Laschet und Güler duzen sich schon lange, gehen in Pausen gerne zusammen eine rauchen und verfügen über ein ähnlich lebhaftes Temperament. Sie ist seine Frau fürs Moderne, seine Volkspartei-Versicherung, eine Art Anti-Merz im weiten Kosmos der Union. Irgendwie der lebende Beweis, dass all das Gerede über Laschet als rückständiger „Helmut Kohl 2.0“ und seine angeblich fehlende Abgrenzung zum rechten Rand Unsinn sind. Die Wahl-Kölnerin Güler tritt bei der Bundestagswahl im Wahlkreis Leverkusen/Köln-Mülheim gegen den populären SPD-Gesundheitsexperten Karl Lauterbach an. Sie will zeigen, dass die CDU auch in Großstädten gewinnen kann. Mit einem frischen Auftritt, mit unkonventioneller Ansprache.

Anders als die meisten Kabinettsanwärter, die den möglichen nächsten Kanzler Laschet aktuell umschwirren, ist Serap Güler nicht in der Jungen Union auf das Leben als Berufspolitiker vorbereitet worden. All die Seilschaften und Sandkastenspiele in den Gremien, die frühe Simulation von großer Politik, fehlen ihr. Man merkt es bisweilen an impulsiven Vorstößen, die auch für Laschet noch zum Problem werden könnten. Nach der demokratisch völlig korrekten Wahlkreis-Nominierung des umstrittenen früheren Verfassungsschutz-Präsidenten Hans-Georg Maaßen etwa nannte Güler die Parteifreunde in Südthüringen per Twitter „irre“ und schimpfte: „Ihr habt echt den Knall nicht gehört!“

Das könnte Sie auch interessieren:

Ungestüm geraten auch schon mal Abgrenzungsversuche zum konservativen Islam. So startete Güler 2018 einen unabgestimmten Vorstoß für ein Kopftuch-Verbot für junge Schul- und Kita-Kinder. Es sei „pure Perversion“, nicht religionsmündigen Mädchen ein Kopftuch überzustülpen, sagte Güler, die sich einst selbst bewusst gegen jede Verschleierung entschieden hatte. Am Ende ließ sich das Verbot gar nicht rechtssicher umsetzen.

Für Aufsehen sorgte Güler ebenso 2019, als sie per Twitter ihren Ehemann als „Typ auf meiner Couch“ bloßstellte, der heimlich die TV-Kuppelshow „Bachelor“ schaue. Solchen Brachial-Humor war man bis dahin von einer CDU-Staatssekretärin nicht gewohnt. Dass Güler immer wieder aus der Formelsprache der Politik ausbricht, macht sie zugleich für Laschet so wertvoll. Es gibt nicht viele in seinem Team, die in Jeans und Lederjacke in grünen Großstadt-Milieus bestehen können.

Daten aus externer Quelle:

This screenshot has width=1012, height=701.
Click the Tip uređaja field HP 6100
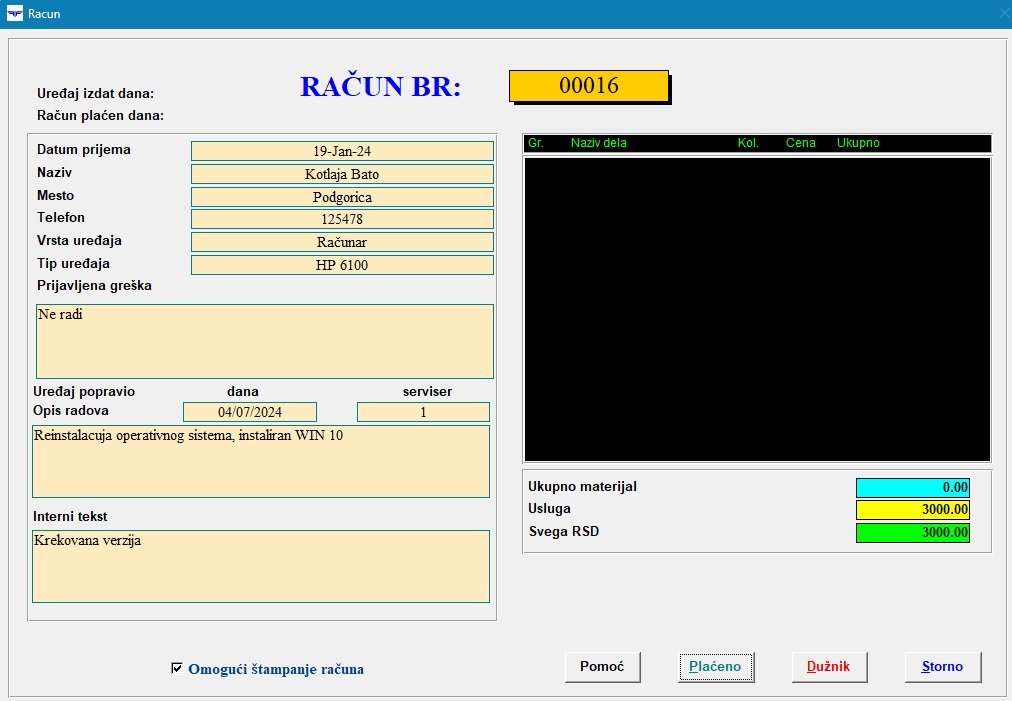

Angstfrei scheint Güler überdies zu sein: Wer laufend gleichermaßen von Rechtspopulisten wie von türkischen Nationalisten attackiert wird, muss hartgesotten sein. Als zuletzt im finalen Machtkampf um die Kanzlerkandidatur die ersten CDU-Promis bereits von Laschet abrückten, hielt Güler ihrem Chef demonstrativ die Treue. Bei einem Familienbesuch in Marl ließ sie sich sogar eilig aus der Wohnung ihrer Eltern für eine Verteidigungsrede auf Laschet in die Sendung „Maischberger“ schalten. Das ungleiche Duo Laschet/Güler wird nach dem 26. September wohl in Berlin weiter machen.